What to work on. Reproduce the entries shown below only from the line with "winter (1062, 1143)" down to the line with "abril 2022 (733, 1753)", keeping both end lines and copying each one exactly.

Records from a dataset

*** Block opens ***

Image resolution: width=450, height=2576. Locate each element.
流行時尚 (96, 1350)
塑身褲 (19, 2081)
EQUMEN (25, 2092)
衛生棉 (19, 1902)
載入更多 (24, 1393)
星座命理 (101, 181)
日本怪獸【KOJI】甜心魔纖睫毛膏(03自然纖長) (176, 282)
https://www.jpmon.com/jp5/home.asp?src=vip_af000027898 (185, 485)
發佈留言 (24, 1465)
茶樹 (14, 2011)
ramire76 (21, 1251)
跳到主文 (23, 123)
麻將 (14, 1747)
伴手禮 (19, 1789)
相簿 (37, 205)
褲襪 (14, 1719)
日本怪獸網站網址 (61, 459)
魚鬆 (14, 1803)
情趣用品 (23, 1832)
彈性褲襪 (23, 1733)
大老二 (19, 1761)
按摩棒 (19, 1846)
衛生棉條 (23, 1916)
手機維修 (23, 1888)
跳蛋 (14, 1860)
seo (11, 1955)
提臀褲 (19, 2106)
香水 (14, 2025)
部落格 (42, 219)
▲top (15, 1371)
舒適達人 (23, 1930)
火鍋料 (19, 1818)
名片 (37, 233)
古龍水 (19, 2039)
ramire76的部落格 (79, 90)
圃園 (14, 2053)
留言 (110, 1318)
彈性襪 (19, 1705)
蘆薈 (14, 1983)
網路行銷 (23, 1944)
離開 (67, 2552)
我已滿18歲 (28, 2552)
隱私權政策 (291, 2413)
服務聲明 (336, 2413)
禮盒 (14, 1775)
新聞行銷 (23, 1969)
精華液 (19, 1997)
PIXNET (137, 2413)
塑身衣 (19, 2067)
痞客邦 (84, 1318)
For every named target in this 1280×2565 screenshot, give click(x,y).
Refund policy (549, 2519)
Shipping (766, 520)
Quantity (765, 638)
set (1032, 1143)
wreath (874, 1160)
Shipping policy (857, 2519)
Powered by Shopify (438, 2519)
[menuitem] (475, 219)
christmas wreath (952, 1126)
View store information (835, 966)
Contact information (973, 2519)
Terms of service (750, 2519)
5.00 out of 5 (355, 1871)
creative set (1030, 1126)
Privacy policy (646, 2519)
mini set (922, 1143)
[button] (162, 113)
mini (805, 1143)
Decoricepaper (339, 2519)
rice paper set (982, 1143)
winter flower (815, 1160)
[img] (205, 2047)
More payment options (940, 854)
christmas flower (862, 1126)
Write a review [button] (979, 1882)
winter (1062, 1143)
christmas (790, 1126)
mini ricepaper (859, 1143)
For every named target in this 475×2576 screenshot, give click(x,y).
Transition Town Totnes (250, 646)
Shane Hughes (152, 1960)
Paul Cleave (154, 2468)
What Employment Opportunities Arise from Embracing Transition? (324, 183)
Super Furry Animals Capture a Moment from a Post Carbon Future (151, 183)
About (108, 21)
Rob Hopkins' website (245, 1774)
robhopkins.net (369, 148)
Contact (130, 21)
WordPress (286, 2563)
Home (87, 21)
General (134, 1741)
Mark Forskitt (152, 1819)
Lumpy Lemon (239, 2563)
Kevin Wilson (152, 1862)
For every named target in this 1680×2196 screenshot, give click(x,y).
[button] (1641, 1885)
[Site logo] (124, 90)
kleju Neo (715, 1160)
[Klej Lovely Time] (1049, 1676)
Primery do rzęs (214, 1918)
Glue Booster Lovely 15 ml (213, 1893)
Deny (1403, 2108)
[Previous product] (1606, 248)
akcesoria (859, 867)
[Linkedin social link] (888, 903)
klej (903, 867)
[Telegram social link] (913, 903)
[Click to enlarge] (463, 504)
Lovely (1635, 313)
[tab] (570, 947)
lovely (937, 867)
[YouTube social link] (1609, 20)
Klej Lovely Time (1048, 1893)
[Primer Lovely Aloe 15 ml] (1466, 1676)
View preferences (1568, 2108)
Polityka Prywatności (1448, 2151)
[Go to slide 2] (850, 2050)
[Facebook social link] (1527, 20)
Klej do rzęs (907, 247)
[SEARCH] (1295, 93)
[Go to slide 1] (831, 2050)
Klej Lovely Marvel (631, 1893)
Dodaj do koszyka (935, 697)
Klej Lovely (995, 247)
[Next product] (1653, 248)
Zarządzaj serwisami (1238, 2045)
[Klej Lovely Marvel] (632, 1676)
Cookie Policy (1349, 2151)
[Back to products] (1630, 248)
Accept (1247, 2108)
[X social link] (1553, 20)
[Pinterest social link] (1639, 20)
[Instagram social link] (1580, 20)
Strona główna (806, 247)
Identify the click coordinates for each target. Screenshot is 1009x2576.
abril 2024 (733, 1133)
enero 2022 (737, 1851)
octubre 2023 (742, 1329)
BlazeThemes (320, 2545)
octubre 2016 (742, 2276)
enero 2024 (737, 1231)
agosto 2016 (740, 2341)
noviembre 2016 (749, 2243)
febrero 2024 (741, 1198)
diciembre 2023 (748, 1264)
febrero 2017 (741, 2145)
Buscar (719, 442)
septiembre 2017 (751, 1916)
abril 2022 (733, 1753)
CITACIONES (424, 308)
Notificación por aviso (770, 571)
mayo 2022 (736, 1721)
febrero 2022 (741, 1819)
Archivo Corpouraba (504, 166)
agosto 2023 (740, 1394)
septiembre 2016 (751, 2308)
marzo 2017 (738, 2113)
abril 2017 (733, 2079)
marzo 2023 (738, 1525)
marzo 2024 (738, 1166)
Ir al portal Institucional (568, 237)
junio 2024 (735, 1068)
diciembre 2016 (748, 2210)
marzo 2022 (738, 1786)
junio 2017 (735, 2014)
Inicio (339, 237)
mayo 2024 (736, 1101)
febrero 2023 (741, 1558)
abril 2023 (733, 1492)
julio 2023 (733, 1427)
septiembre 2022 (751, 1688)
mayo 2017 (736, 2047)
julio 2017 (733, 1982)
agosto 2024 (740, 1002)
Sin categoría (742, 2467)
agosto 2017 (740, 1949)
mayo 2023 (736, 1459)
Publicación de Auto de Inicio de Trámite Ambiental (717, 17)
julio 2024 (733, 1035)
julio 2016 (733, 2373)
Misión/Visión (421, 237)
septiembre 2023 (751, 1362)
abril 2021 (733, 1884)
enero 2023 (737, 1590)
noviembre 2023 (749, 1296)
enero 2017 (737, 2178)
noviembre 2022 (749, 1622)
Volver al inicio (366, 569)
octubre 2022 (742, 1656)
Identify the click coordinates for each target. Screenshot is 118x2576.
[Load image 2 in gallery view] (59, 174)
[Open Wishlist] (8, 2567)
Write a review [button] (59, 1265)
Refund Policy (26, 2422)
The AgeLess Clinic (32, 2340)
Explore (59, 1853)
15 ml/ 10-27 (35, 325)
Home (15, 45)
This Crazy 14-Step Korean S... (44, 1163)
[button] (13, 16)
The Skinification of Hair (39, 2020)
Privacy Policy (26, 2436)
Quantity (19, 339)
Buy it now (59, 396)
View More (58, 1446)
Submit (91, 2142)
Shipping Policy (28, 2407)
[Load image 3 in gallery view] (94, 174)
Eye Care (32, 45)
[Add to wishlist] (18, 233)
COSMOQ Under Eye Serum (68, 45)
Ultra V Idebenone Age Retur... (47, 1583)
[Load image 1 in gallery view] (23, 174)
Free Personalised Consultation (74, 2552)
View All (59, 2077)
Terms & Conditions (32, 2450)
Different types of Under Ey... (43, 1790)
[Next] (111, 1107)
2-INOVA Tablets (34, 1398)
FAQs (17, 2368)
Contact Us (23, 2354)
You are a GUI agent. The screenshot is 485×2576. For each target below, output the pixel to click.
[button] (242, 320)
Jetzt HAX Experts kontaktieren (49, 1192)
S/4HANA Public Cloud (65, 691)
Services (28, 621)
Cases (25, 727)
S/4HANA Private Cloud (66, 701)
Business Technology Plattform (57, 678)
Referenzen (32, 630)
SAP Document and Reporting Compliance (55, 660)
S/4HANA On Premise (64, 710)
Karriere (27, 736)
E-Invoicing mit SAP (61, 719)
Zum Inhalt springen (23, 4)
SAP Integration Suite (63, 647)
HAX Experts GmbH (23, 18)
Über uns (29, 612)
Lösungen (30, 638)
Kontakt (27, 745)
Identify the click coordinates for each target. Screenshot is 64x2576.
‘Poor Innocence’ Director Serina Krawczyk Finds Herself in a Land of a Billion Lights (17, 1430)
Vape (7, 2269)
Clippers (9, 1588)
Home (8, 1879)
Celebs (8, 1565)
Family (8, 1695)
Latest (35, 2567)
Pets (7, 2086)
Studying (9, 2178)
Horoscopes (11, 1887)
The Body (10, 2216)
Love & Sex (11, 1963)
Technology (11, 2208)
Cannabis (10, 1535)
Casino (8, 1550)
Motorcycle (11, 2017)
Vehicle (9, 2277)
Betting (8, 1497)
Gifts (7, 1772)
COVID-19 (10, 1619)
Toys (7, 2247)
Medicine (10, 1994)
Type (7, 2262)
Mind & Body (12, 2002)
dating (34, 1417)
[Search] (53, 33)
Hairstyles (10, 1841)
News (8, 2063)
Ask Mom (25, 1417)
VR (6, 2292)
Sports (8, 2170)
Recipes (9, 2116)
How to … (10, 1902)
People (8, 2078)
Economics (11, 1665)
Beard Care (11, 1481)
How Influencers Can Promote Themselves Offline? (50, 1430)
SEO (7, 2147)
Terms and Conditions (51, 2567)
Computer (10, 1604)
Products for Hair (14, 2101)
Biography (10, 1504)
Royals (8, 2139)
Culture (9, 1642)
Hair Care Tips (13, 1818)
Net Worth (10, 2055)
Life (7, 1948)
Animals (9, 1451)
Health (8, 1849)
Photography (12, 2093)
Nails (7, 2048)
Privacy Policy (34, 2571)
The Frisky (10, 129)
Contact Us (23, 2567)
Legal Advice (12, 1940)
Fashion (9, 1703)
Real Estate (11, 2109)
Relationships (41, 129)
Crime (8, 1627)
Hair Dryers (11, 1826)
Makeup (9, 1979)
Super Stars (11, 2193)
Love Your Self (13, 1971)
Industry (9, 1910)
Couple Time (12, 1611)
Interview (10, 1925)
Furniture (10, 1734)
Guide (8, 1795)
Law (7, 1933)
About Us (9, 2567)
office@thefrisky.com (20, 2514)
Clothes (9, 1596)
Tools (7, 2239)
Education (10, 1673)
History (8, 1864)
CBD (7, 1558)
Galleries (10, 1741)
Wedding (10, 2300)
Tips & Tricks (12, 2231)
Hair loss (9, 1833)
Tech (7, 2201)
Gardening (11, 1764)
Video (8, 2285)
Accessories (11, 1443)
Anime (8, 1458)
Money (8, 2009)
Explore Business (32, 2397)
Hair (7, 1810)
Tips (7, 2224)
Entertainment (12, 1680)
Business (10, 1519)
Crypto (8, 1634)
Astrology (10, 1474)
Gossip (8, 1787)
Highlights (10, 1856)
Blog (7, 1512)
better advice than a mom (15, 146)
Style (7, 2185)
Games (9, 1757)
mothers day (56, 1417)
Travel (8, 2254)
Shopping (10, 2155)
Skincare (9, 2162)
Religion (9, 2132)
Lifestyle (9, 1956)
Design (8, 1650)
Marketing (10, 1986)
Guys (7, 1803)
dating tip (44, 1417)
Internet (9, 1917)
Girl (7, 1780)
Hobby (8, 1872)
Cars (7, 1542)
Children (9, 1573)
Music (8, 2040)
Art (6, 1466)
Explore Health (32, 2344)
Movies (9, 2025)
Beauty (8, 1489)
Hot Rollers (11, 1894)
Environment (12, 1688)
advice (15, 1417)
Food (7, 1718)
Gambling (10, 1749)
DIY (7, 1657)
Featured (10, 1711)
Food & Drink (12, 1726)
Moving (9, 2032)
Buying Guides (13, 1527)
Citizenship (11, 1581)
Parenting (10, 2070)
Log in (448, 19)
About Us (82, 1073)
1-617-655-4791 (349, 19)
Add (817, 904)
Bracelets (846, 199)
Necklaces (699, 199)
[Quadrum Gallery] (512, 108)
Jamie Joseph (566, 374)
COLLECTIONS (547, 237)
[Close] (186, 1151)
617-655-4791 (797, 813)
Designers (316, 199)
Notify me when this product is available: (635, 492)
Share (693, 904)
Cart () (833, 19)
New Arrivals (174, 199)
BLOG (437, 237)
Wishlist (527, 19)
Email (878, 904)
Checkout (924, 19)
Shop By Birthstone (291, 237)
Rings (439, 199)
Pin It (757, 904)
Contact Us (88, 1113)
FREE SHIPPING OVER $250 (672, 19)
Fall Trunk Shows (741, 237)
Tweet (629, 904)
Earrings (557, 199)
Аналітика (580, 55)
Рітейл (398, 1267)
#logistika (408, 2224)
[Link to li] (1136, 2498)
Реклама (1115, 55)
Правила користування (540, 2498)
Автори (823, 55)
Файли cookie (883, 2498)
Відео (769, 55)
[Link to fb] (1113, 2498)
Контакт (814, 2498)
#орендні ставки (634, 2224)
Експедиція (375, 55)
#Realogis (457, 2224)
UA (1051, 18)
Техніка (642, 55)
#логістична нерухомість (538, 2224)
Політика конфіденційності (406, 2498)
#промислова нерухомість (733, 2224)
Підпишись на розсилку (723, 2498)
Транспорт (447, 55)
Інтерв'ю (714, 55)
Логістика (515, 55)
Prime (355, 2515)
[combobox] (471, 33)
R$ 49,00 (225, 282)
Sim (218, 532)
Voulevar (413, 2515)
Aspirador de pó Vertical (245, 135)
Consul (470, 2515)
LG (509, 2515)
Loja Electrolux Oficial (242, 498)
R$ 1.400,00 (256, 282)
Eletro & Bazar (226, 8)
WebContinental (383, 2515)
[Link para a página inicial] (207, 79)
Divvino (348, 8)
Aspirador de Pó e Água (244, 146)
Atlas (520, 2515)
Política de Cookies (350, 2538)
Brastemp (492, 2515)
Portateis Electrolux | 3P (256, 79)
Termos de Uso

*** Block closes ***

Answer space.
winter (1062, 1143)
christmas (790, 1126)
mini ricepaper (859, 1143)
For every named target in this 475×2576 screenshot, give click(x,y).
Transition Town Totnes (250, 646)
Shane Hughes (152, 1960)
Paul Cleave (154, 2468)
What Employment Opportunities Arise from Embracing Transition? (324, 183)
Super Furry Animals Capture a Moment from a Post Carbon Future (151, 183)
About (108, 21)
Rob Hopkins' website (245, 1774)
robhopkins.net (369, 148)
Contact (130, 21)
WordPress (286, 2563)
Home (87, 21)
General (134, 1741)
Mark Forskitt (152, 1819)
Lumpy Lemon (239, 2563)
Kevin Wilson (152, 1862)
For every named target in this 1680×2196 screenshot, give click(x,y).
[button] (1641, 1885)
[Site logo] (124, 90)
kleju Neo (715, 1160)
[Klej Lovely Time] (1049, 1676)
Primery do rzęs (214, 1918)
Glue Booster Lovely 15 ml (213, 1893)
Deny (1403, 2108)
[Previous product] (1606, 248)
akcesoria (859, 867)
[Linkedin social link] (888, 903)
klej (903, 867)
[Telegram social link] (913, 903)
[Click to enlarge] (463, 504)
Lovely (1635, 313)
[tab] (570, 947)
lovely (937, 867)
[YouTube social link] (1609, 20)
Klej Lovely Time (1048, 1893)
[Primer Lovely Aloe 15 ml] (1466, 1676)
View preferences (1568, 2108)
Polityka Prywatności (1448, 2151)
[Go to slide 2] (850, 2050)
[Facebook social link] (1527, 20)
Klej do rzęs (907, 247)
[SEARCH] (1295, 93)
[Go to slide 1] (831, 2050)
Klej Lovely Marvel (631, 1893)
Dodaj do koszyka (935, 697)
Klej Lovely (995, 247)
[Next product] (1653, 248)
Zarządzaj serwisami (1238, 2045)
[Klej Lovely Marvel] (632, 1676)
Cookie Policy (1349, 2151)
[Back to products] (1630, 248)
Accept (1247, 2108)
[X social link] (1553, 20)
[Pinterest social link] (1639, 20)
[Instagram social link] (1580, 20)
Strona główna (806, 247)
Identify the click coordinates for each target. Screenshot is 1009x2576.
abril 2024 (733, 1133)
enero 2022 (737, 1851)
octubre 2023 (742, 1329)
BlazeThemes (320, 2545)
octubre 2016 (742, 2276)
enero 2024 (737, 1231)
agosto 2016 (740, 2341)
noviembre 2016 (749, 2243)
febrero 2024 (741, 1198)
diciembre 2023 (748, 1264)
febrero 2017 (741, 2145)
Buscar (719, 442)
septiembre 2017 (751, 1916)
abril 2022 (733, 1753)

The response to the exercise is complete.